## WHAT THE EXERCISE ASKS
All of the data needs to be reproduced with no alterations.

*** Block opens ***

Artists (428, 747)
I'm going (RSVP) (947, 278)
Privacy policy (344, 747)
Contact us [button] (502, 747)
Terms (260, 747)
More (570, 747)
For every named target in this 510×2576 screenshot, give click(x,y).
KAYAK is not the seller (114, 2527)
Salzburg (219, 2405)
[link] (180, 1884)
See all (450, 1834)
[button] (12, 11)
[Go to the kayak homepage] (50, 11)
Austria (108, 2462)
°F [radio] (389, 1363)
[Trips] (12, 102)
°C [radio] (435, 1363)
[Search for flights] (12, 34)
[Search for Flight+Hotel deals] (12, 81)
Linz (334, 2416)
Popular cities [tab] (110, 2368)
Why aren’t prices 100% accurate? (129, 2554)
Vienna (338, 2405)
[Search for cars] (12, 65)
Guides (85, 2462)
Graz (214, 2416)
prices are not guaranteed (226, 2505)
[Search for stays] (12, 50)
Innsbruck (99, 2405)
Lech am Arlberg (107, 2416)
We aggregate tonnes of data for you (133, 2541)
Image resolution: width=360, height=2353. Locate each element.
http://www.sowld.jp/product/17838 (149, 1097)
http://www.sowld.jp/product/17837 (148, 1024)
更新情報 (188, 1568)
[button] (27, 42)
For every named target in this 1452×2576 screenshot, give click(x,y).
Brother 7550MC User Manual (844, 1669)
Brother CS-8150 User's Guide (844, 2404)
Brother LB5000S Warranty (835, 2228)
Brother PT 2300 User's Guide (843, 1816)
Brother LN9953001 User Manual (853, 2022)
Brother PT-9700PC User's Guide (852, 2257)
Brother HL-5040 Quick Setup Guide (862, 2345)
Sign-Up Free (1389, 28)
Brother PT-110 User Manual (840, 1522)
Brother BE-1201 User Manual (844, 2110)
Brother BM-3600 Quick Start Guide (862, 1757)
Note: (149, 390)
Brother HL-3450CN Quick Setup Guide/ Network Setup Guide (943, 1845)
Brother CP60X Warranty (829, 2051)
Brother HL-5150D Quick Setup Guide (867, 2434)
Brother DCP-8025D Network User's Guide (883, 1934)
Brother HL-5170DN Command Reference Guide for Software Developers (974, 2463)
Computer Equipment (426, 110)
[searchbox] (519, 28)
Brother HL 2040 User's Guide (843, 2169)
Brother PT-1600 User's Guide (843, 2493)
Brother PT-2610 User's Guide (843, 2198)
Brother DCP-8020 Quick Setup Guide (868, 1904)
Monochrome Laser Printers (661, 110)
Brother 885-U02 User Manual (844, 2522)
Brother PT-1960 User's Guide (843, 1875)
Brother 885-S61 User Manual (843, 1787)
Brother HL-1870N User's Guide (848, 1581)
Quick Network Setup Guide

*** Block closes ***

## WRITTEN RESPONSE
Artists (428, 747)
I'm going (RSVP) (947, 278)
Privacy policy (344, 747)
Contact us [button] (502, 747)
Terms (260, 747)
More (570, 747)
For every named target in this 510×2576 screenshot, give click(x,y).
KAYAK is not the seller (114, 2527)
Salzburg (219, 2405)
[link] (180, 1884)
See all (450, 1834)
[button] (12, 11)
[Go to the kayak homepage] (50, 11)
Austria (108, 2462)
°F [radio] (389, 1363)
[Trips] (12, 102)
°C [radio] (435, 1363)
[Search for flights] (12, 34)
[Search for Flight+Hotel deals] (12, 81)
Linz (334, 2416)
Popular cities [tab] (110, 2368)
Why aren’t prices 100% accurate? (129, 2554)
Vienna (338, 2405)
[Search for cars] (12, 65)
Guides (85, 2462)
Graz (214, 2416)
prices are not guaranteed (226, 2505)
[Search for stays] (12, 50)
Innsbruck (99, 2405)
Lech am Arlberg (107, 2416)
We aggregate tonnes of data for you (133, 2541)
Image resolution: width=360, height=2353. Locate each element.
http://www.sowld.jp/product/17838 (149, 1097)
http://www.sowld.jp/product/17837 (148, 1024)
更新情報 (188, 1568)
[button] (27, 42)
For every named target in this 1452×2576 screenshot, give click(x,y).
Brother 7550MC User Manual (844, 1669)
Brother CS-8150 User's Guide (844, 2404)
Brother LB5000S Warranty (835, 2228)
Brother PT 2300 User's Guide (843, 1816)
Brother LN9953001 User Manual (853, 2022)
Brother PT-9700PC User's Guide (852, 2257)
Brother HL-5040 Quick Setup Guide (862, 2345)
Sign-Up Free (1389, 28)
Brother PT-110 User Manual (840, 1522)
Brother BE-1201 User Manual (844, 2110)
Brother BM-3600 Quick Start Guide (862, 1757)
Note: (149, 390)
Brother HL-3450CN Quick Setup Guide/ Network Setup Guide (943, 1845)
Brother CP60X Warranty (829, 2051)
Brother HL-5150D Quick Setup Guide (867, 2434)
Brother DCP-8025D Network User's Guide (883, 1934)
Brother HL-5170DN Command Reference Guide for Software Developers (974, 2463)
Computer Equipment (426, 110)
[searchbox] (519, 28)
Brother HL 2040 User's Guide (843, 2169)
Brother PT-1600 User's Guide (843, 2493)
Brother PT-2610 User's Guide (843, 2198)
Brother DCP-8020 Quick Setup Guide (868, 1904)
Monochrome Laser Printers (661, 110)
Brother 885-U02 User Manual (844, 2522)
Brother PT-1960 User's Guide (843, 1875)
Brother 885-S61 User Manual (843, 1787)
Brother HL-1870N User's Guide (848, 1581)
Quick Network Setup Guide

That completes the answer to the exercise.